--- START ---

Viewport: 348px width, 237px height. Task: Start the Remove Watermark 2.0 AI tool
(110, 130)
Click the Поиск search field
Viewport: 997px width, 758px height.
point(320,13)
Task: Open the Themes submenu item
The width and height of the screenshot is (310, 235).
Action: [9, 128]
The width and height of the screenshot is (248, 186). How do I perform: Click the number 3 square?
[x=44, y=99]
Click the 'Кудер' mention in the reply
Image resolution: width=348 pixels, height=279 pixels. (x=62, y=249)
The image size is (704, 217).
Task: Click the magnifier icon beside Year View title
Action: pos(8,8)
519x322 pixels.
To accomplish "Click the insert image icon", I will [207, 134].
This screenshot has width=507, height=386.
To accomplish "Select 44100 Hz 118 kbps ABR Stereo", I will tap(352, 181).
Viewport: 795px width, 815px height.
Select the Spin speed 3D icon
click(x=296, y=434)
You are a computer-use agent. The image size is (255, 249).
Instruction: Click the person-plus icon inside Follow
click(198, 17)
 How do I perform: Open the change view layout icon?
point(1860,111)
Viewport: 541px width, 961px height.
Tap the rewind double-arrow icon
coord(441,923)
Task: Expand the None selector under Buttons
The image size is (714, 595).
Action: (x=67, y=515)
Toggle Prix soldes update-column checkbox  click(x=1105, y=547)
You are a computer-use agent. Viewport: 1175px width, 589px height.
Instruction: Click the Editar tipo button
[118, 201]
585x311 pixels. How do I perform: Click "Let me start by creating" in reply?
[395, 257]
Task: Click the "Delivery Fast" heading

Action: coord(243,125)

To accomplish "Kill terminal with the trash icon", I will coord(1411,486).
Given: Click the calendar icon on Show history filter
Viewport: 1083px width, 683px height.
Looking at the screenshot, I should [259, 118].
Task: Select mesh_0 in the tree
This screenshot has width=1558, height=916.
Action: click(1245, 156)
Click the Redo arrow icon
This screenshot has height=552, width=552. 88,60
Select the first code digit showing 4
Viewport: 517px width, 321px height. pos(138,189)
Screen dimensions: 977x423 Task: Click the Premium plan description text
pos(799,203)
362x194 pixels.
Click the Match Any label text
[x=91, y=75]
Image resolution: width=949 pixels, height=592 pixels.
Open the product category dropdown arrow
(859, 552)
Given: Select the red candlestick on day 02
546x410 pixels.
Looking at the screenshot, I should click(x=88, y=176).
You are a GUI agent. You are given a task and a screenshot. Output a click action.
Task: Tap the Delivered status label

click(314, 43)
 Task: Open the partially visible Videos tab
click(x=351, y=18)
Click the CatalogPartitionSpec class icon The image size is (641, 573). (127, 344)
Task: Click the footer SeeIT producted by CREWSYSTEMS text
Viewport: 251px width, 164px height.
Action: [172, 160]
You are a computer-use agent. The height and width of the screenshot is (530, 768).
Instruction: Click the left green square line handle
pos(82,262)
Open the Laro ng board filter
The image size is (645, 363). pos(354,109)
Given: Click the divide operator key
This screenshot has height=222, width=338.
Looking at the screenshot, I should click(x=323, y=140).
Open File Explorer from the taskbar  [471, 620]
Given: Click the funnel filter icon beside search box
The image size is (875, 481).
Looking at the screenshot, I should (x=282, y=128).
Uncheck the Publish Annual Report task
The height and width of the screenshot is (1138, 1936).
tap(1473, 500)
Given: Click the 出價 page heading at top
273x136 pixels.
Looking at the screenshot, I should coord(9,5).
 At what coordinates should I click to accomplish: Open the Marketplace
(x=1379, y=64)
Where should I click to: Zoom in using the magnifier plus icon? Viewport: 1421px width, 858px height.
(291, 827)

--- END ---

**REQUIREMENT**. Please format all of the data above as a JSON list of strings, with one string for each line and blank lines left out.

**RESULT OF THE EXERCISE**.
[
  "Viewport: 348px width, 237px height. Task: Start the Remove Watermark 2.0 AI tool",
  "(110, 130)",
  "Click the Поиск search field",
  "Viewport: 997px width, 758px height.",
  "point(320,13)",
  "Task: Open the Themes submenu item",
  "The width and height of the screenshot is (310, 235).",
  "Action: [9, 128]",
  "The width and height of the screenshot is (248, 186). How do I perform: Click the number 3 square?",
  "[x=44, y=99]",
  "Click the 'Кудер' mention in the reply",
  "Image resolution: width=348 pixels, height=279 pixels. (x=62, y=249)",
  "The image size is (704, 217).",
  "Task: Click the magnifier icon beside Year View title",
  "Action: pos(8,8)",
  "519x322 pixels.",
  "To accomplish \"Click the insert image icon\", I will [207, 134].",
  "This screenshot has width=507, height=386.",
  "To accomplish \"Select 44100 Hz 118 kbps ABR Stereo\", I will tap(352, 181).",
  "Viewport: 795px width, 815px height.",
  "Select the Spin speed 3D icon",
  "click(x=296, y=434)",
  "You are a computer-use agent. The image size is (255, 249).",
  "Instruction: Click the person-plus icon inside Follow",
  "click(198, 17)",
  " How do I perform: Open the change view layout icon?",
  "point(1860,111)",
  "Viewport: 541px width, 961px height.",
  "Tap the rewind double-arrow icon",
  "coord(441,923)",
  "Task: Expand the None selector under Buttons",
  "The image size is (714, 595).",
  "Action: (x=67, y=515)",
  "Toggle Prix soldes update-column checkbox  click(x=1105, y=547)",
  "You are a computer-use agent. Viewport: 1175px width, 589px height.",
  "Instruction: Click the Editar tipo button",
  "[118, 201]",
  "585x311 pixels. How do I perform: Click \"Let me start by creating\" in reply?",
  "[395, 257]",
  "Task: Click the \"Delivery Fast\" heading",
  "Action: coord(243,125)",
  "To accomplish \"Kill terminal with the trash icon\", I will coord(1411,486).",
  "Given: Click the calendar icon on Show history filter",
  "Viewport: 1083px width, 683px height.",
  "Looking at the screenshot, I should [259, 118].",
  "Task: Select mesh_0 in the tree",
  "This screenshot has width=1558, height=916.",
  "Action: click(1245, 156)",
  "Click the Redo arrow icon",
  "This screenshot has height=552, width=552. 88,60",
  "Select the first code digit showing 4",
  "Viewport: 517px width, 321px height. pos(138,189)",
  "Screen dimensions: 977x423 Task: Click the Premium plan description text",
  "pos(799,203)",
  "362x194 pixels.",
  "Click the Match Any label text",
  "[x=91, y=75]",
  "Image resolution: width=949 pixels, height=592 pixels.",
  "Open the product category dropdown arrow",
  "(859, 552)",
  "Given: Select the red candlestick on day 02",
  "546x410 pixels.",
  "Looking at the screenshot, I should click(x=88, y=176).",
  "You are a GUI agent. You are given a task and a screenshot. Output a click action.",
  "Task: Tap the Delivered status label",
  "click(314, 43)",
  " Task: Open the partially visible Videos tab",
  "click(x=351, y=18)",
  "Click the CatalogPartitionSpec class icon The image size is (641, 573). (127, 344)",
  "Task: Click the footer SeeIT producted by CREWSYSTEMS text",
  "Viewport: 251px width, 164px height.",
  "Action: [172, 160]",
  "You are a computer-use agent. The height and width of the screenshot is (530, 768).",
  "Instruction: Click the left green square line handle",
  "pos(82,262)",
  "Open the Laro ng board filter",
  "The image size is (645, 363). pos(354,109)",
  "Given: Click the divide operator key",
  "This screenshot has height=222, width=338.",
  "Looking at the screenshot, I should click(x=323, y=140).",
  "Open File Explorer from the taskbar  [471, 620]",
  "Given: Click the funnel filter icon beside search box",
  "The image size is (875, 481).",
  "Looking at the screenshot, I should (x=282, y=128).",
  "Uncheck the Publish Annual Report task",
  "The height and width of the screenshot is (1138, 1936).",
  "tap(1473, 500)",
  "Given: Click the 出價 page heading at top",
  "273x136 pixels.",
  "Looking at the screenshot, I should coord(9,5).",
  " At what coordinates should I click to accomplish: Open the Marketplace",
  "(x=1379, y=64)",
  "Where should I click to: Zoom in using the magnifier plus icon? Viewport: 1421px width, 858px height.",
  "(291, 827)"
]